In both cases, the function successfully changes its copy of the passed value — x or str — but that doesn't have any effect on the variable in the caller (i or p).

When you want to have a function that does change a variable in its caller, one way to do that is to have the function accept a pointer. That looks like this:

void set_to_5_via_pointer(int *x)
{
    *x = 5;
}

void set_string_via_pointer(char **str)
{
    *str = "world";
}

Then you can write:

int i = 3;
set_to_5_via_pointer(&i);
printf("%d\n", i);

char *p = "hello";
set_string_via_pointer(&p);
printf("%s\n", p);

Now it does print 5 and world, as desired.

Notice that in each case I made three changes:

1. I added a * to the parameter type expected by the function (int x to int *x, char *str to char **str)
2. I added a * before each use of the parameter in the function, that is, where I actually set the new value (5 and "world")
3. I added a & before the variables where I passed them to the function (set_to_5_via_pointer(&i) and set_string_via_pointer(&p)).

One more thing. When you see a function declaration like

void set_string_via_pointer(char **str);

this does not necessarily mean that the right way to call the function is

char **x;
set_string_via_pointer(x);

Yes, here x is of type char **, and function set_string_via_pointer expects an argument of type char **, so it's a match. But if you declare and call

char *y;
set_string_via_pointer(&y);

that's also a perfectly good way to pass an argument of type char **, and in this case, it's certainly they way that was expected.

Answer 3

This code snippet

void fun(const char** a) {...}

1. 
const char* b = nullptr;
fun(&b);

means passing the pointer b to the function fun by reference in the C meaning. So dereferencing the pointer to pointer a within the function you can change the original pointer b passed to the function indirectly through a pointer to it.
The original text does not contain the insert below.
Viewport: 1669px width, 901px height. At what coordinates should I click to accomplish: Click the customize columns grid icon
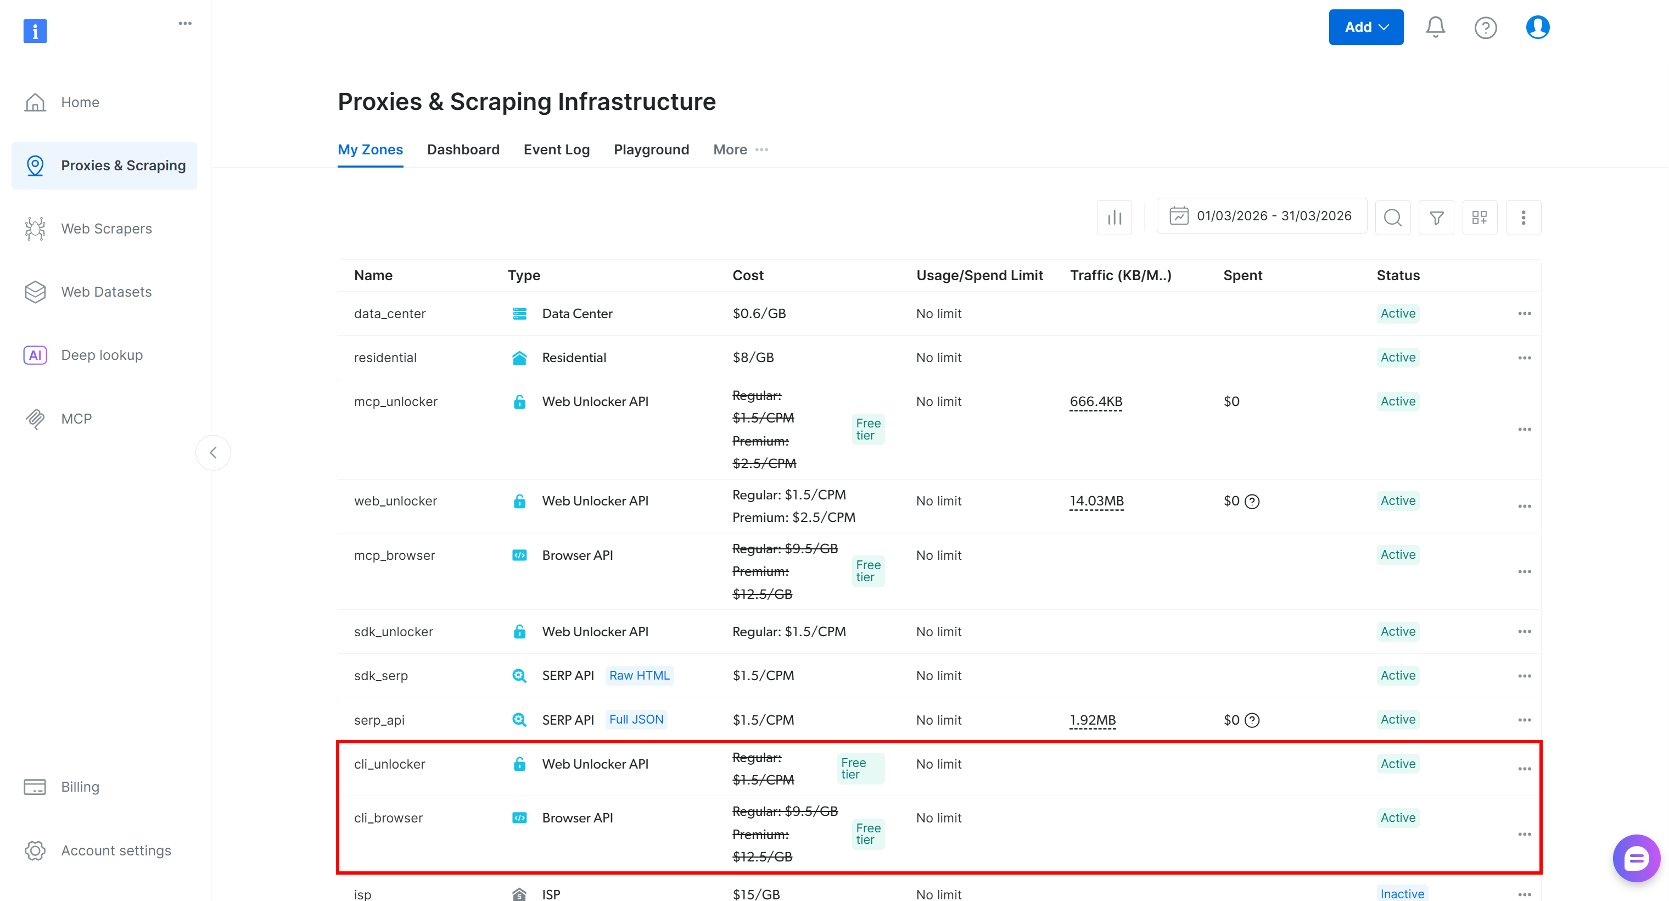1479,217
Here is a demonstration program.

#include <stdio.h>

void fun( const char **a )
{
    *a = "Hello World!";
}

int main( void )
{
    const char *b = NULL;

    fun( &b );

    puts( b );
}

The program output is

Hello World!

As you can see the pointer b is passed to the function indirectly through a pointer to it (by reference in the C meaning). Thus dereferencing the pointer to pointer a

*a = "Hello World!";

you can change the original pointer b defined in main.

In the second case

2. 
const char** b = nullptr;
fun(b);

the pointer b is passed by value and if the function fun will dereference the null pointer then undefined behavior will be invoked.